But when examined more carefully, the Mega-Church/Attractional model they brought to full fruition in Willow Creek Church (Hybels) and Saddleback Church (Warren) is not really an orthodox, Biblical Church; it's a strange hybrid that ends up creating more problems than it solves.
Rick Warren and his wife, Kay, attended Robert Schuller's "Institute for Church Growth" in 1979 while Warren was in his last year of seminary. In a 2002 interview for Christianity Today Magazine, Kay Warren said this of their visit to the institute: "He (Schuller) had a profound effect on Rick. We were captivated by his positive appeal to non-believers. I never looked back."
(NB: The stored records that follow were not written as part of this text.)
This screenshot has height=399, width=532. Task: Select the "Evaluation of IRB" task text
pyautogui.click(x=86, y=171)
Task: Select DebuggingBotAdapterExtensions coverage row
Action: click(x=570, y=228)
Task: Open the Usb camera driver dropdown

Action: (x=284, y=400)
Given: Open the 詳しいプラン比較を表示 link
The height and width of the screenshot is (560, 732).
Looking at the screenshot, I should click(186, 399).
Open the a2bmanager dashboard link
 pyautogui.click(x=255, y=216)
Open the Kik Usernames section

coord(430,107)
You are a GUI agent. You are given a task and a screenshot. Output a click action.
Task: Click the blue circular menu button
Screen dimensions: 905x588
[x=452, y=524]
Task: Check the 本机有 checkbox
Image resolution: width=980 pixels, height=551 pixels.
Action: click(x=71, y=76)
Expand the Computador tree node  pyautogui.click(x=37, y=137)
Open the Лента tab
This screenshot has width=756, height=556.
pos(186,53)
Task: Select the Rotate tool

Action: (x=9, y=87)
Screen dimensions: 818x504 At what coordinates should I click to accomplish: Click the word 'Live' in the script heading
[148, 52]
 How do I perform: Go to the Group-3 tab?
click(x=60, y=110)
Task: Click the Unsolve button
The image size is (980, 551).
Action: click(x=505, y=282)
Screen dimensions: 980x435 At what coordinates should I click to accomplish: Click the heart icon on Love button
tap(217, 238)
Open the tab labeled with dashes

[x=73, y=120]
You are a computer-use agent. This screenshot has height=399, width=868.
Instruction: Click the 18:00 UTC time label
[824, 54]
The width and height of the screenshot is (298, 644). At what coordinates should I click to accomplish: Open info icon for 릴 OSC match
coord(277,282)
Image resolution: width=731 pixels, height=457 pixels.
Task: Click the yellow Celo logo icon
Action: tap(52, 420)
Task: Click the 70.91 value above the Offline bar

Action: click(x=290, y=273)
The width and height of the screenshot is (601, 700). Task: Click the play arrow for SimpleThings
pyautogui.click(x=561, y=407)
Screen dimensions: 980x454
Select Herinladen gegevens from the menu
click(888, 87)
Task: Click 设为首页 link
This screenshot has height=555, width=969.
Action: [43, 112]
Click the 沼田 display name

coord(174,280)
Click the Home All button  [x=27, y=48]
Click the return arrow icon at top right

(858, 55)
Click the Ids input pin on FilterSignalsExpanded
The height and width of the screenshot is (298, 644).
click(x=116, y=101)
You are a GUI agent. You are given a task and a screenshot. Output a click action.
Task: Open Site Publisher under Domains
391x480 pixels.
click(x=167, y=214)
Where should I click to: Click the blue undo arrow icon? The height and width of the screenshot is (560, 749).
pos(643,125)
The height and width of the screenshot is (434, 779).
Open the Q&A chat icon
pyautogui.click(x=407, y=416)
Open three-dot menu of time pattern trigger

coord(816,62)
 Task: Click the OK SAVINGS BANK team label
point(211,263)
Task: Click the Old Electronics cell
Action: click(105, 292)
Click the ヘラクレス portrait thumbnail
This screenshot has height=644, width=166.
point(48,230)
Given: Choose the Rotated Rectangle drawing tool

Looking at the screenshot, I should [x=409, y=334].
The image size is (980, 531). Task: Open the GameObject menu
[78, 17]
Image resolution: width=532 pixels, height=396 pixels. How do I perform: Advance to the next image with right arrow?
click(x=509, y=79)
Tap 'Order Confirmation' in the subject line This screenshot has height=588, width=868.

(Christianity Today, Nov. 18, 2002) Rick Warren, however, has been strangely silent about the obvious influence that Schuller has had on him
A big problem with the Mega-Church message is that it's a watered-down and neutered message. This Christianity is focused on meeting the "felt needs" of people, but the Gospel message is about how Christ gave His life as an atoning sacrifice for our sins. He didn't die on the cross to give us purpose or make us successful. The true and complete Gospel must be preached so that people can hear the Word of God and can understand the weight of their sin; it's only from that point that people have the opportunity to repent and have their sins forgiven. In the worse case, "Mega-Church" scenario, the message confuses people into thinking that becoming a Christian is simply "accepting" Jesus so that He can make you more complete, or more satisfied.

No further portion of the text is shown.